O Supremo Tribunal Federal não realizou nesta quarta-feira (19/08) o julgamento sobre a escolha do governador do Rio de Janeiro para um mandato interino. A decisão pendente define se o cargo será ocupado por eleição direta ou por voto dos deputados estaduais.
A análise da sucessão estadual estava prevista para a sessão, mas não entrou na pauta do tribunal. O processo foi retomado em 30 de junho, após um pedido de vista do ministro Flávio Dino, que solicitou mais tempo para estudar o caso e a decisão do Tribunal Superior Eleitoral (TSE) sobre a inelegibilidade de Cláudio Castro.

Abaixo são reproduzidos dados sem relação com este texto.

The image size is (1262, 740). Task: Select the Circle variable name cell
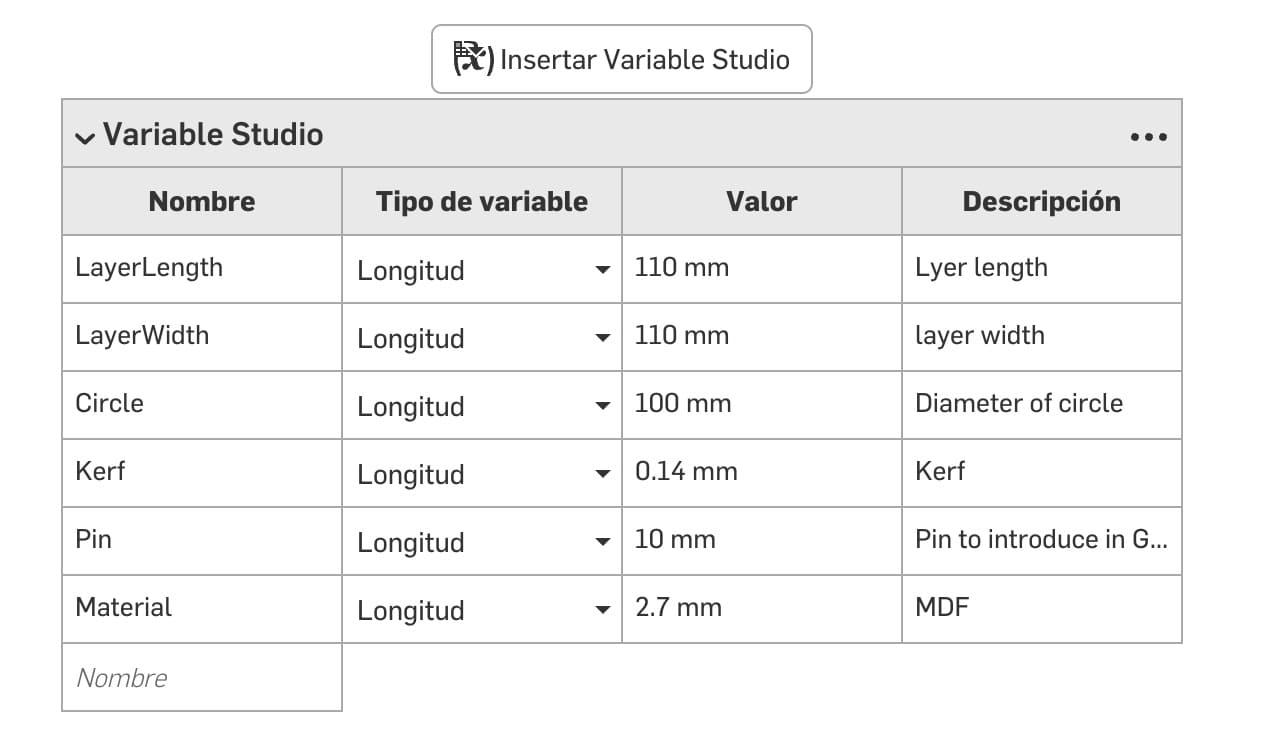click(x=202, y=404)
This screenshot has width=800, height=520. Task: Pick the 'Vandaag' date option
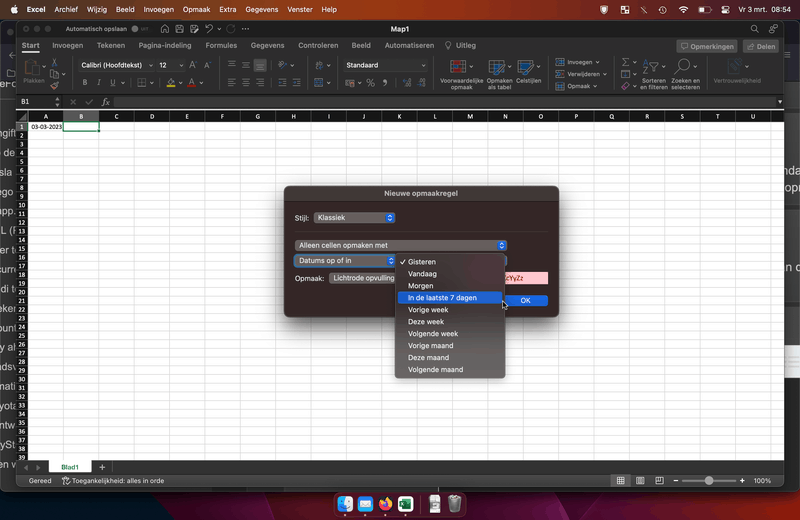tap(422, 274)
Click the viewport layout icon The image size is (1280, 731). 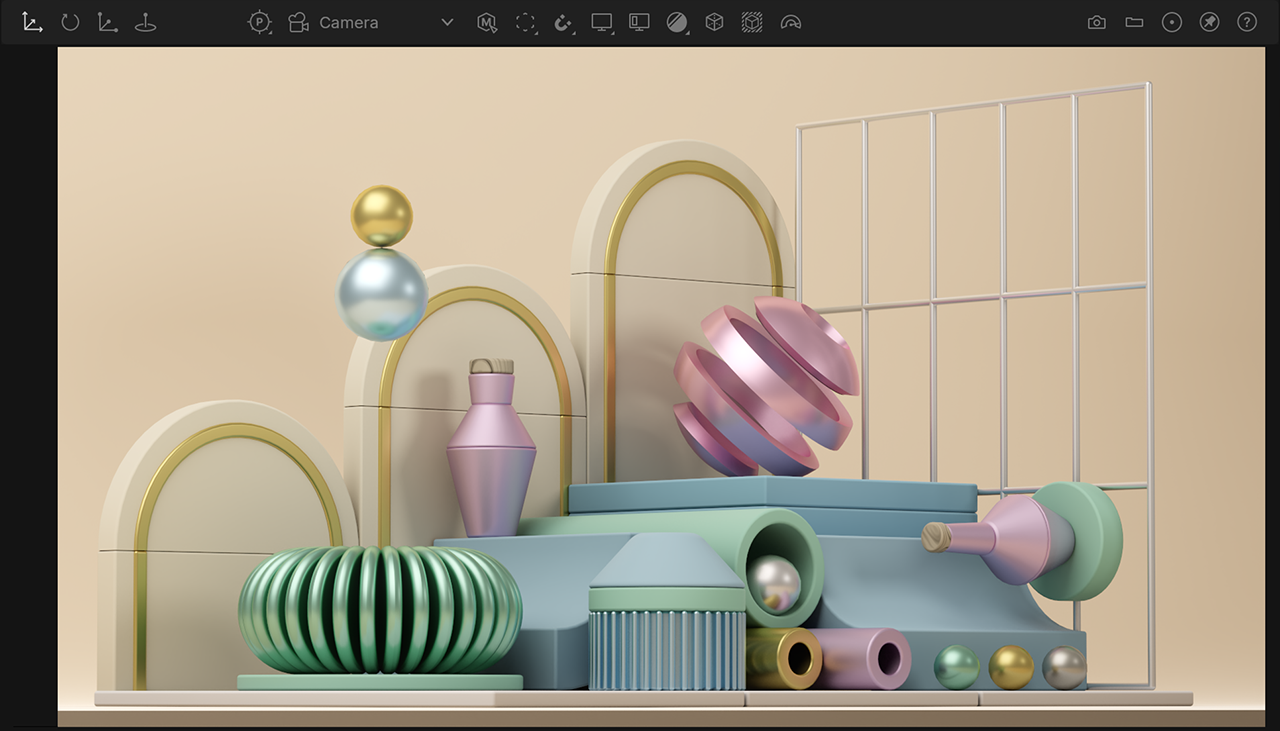[x=639, y=22]
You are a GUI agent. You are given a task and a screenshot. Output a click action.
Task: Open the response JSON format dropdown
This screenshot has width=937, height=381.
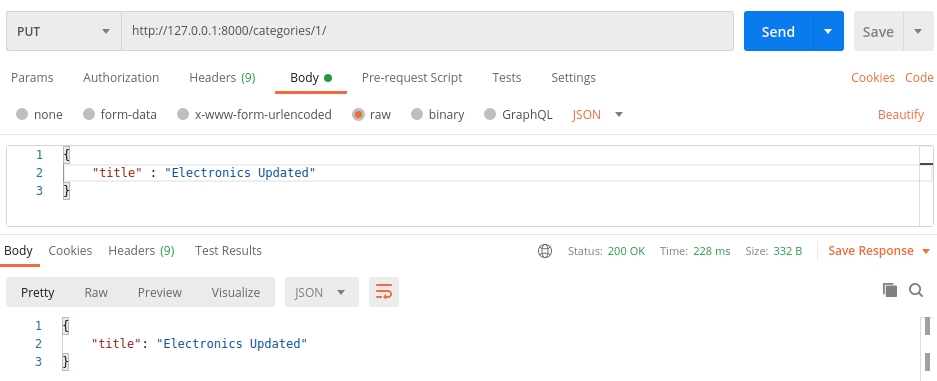(x=321, y=292)
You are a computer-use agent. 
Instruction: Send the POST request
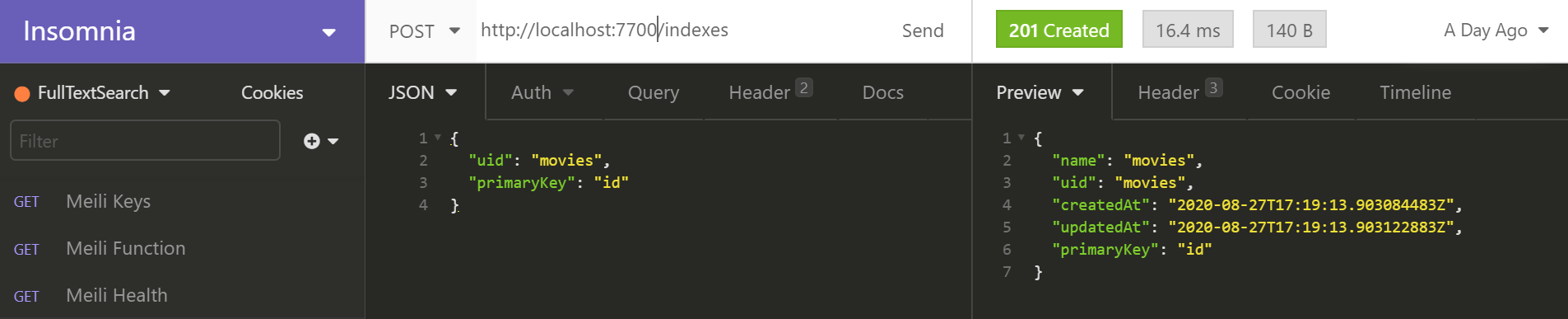(x=923, y=31)
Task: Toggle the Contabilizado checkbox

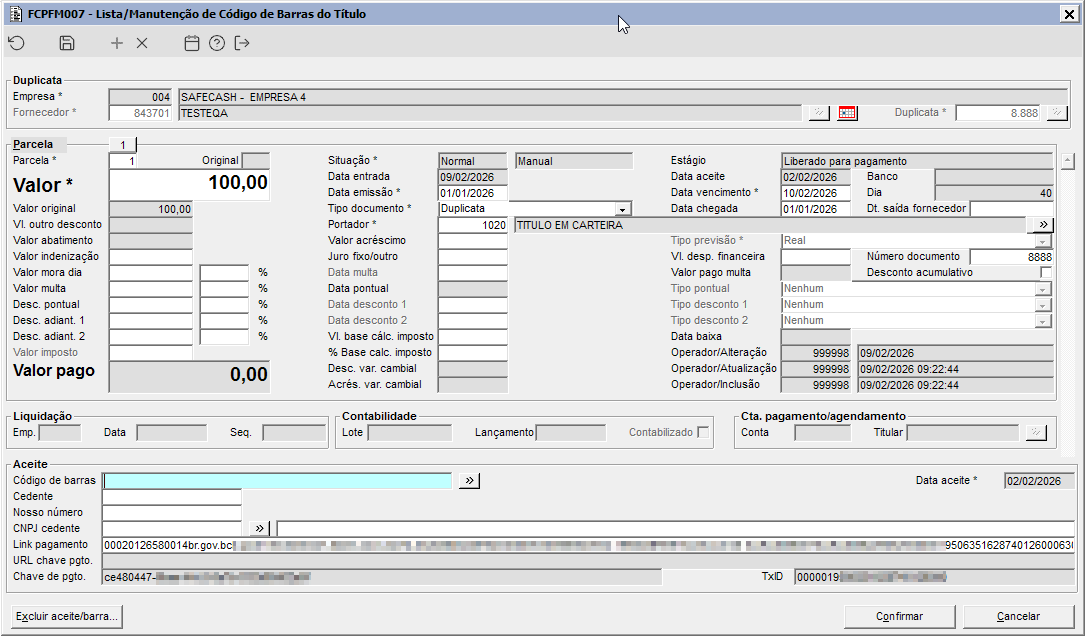Action: click(x=704, y=433)
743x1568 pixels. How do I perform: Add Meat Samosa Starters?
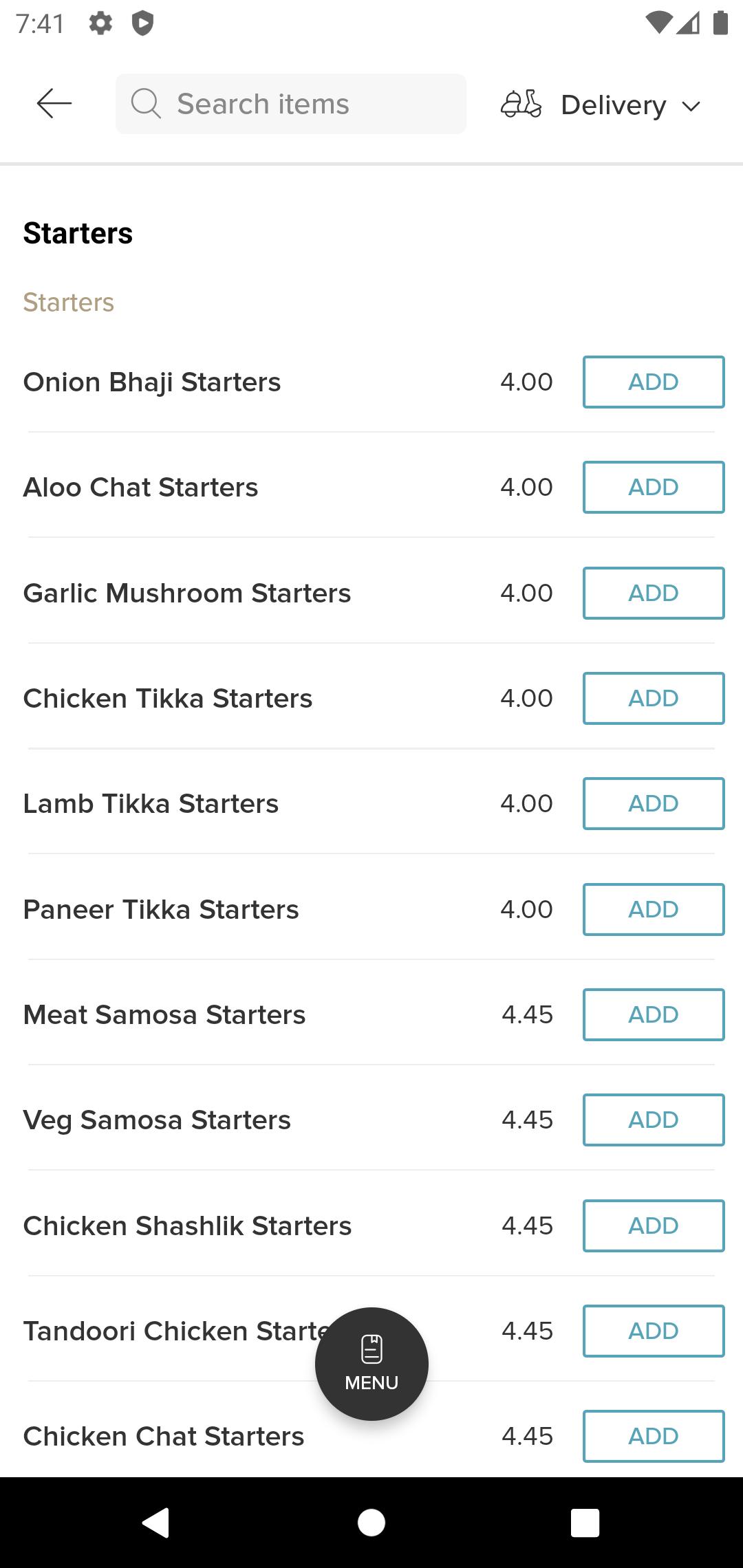click(654, 1014)
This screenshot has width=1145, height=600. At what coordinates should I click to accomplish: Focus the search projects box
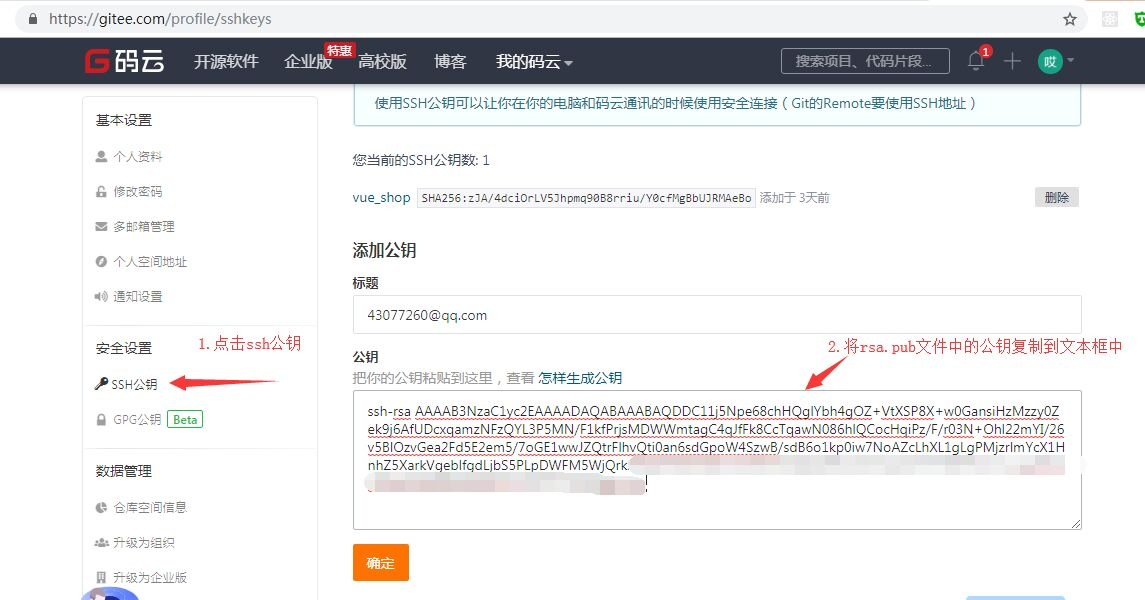[865, 61]

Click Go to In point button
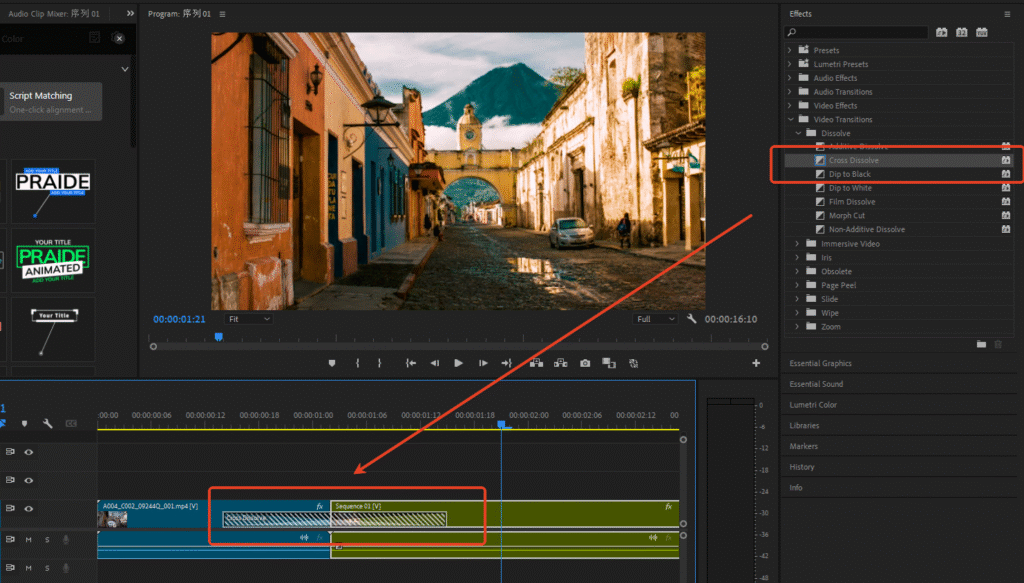[410, 363]
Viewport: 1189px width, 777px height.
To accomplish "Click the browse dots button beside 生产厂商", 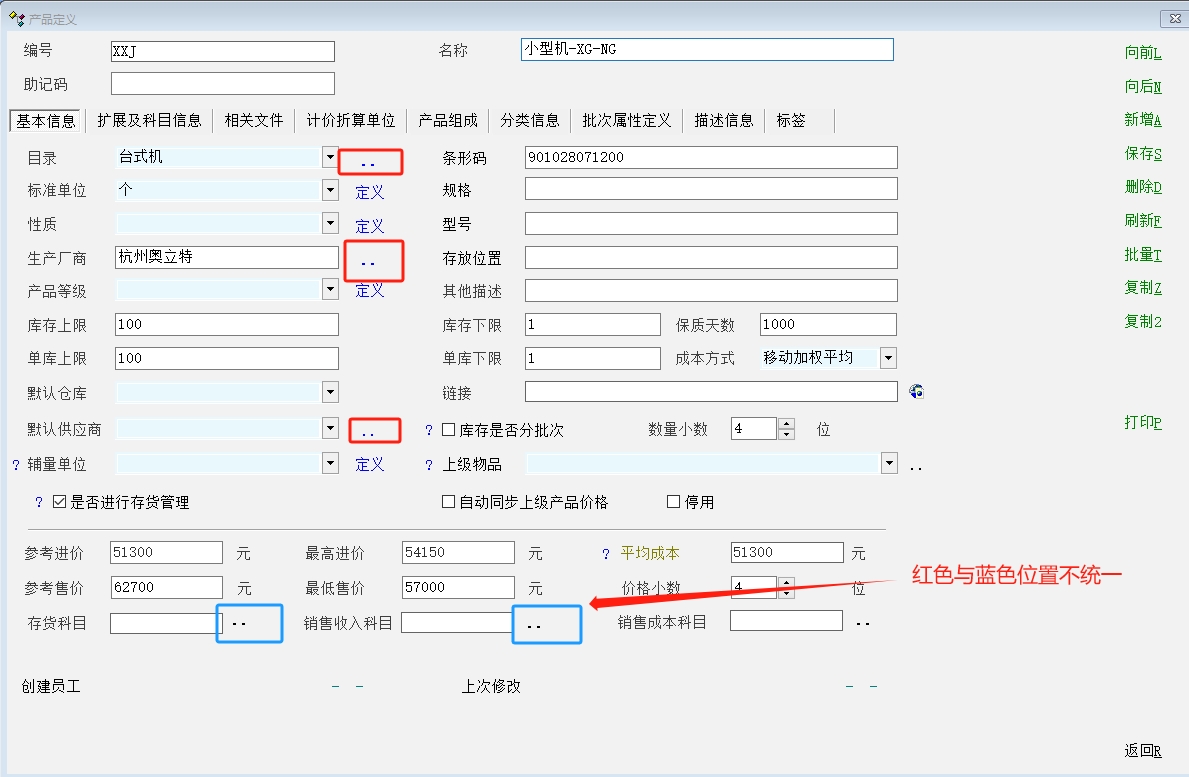I will tap(368, 262).
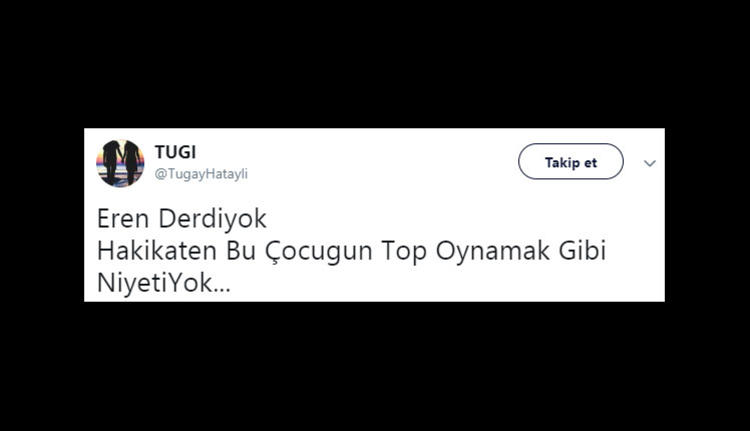
Task: Click the word 'Bu' in tweet
Action: coord(241,251)
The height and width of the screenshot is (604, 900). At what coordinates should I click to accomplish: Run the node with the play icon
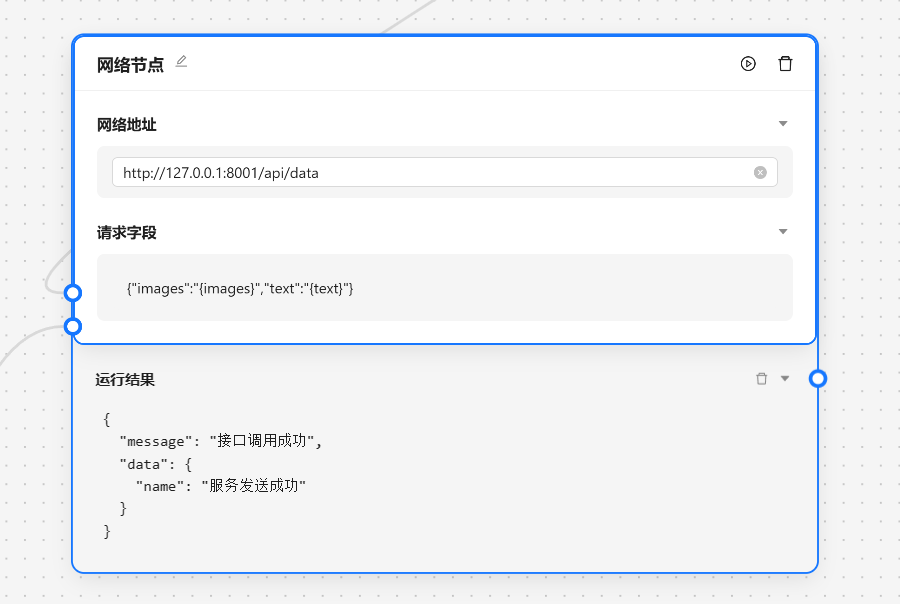point(748,64)
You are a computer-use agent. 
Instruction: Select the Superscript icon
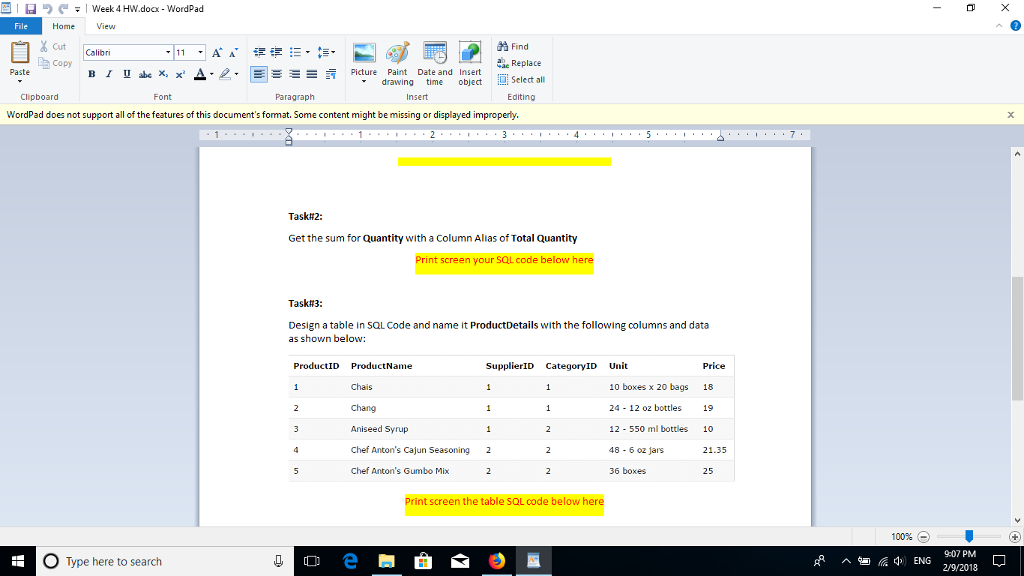coord(180,74)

Até o momento, o placar no STF é de quatro a um pela eleição indireta, defendida por Luiz Fux, André Mendonça, Nunes Marques e Cármen Lúcia. Cristiano Zanin é o único ministro que defende a realização de uma eleição direta. Os demais cinco ministros ainda não apresentaram voto.
Enquanto o formato eleitoral não é definido, o Rio de Janeiro segue sob comando interino do presidente do Tribunal de Justiça, Ricardo Couto. A situação surgiu após uma sequência de mudanças na linha sucessória, incluindo a renúncia de Cláudio Castro e a saída do vice-governador Thiago Pampolha.
A discussão no Supremo envolve ações protocoladas pelo PSD, que argumenta que a saída do ex-governador configurou manobra para manter o grupo político no poder por meio de eleição indireta.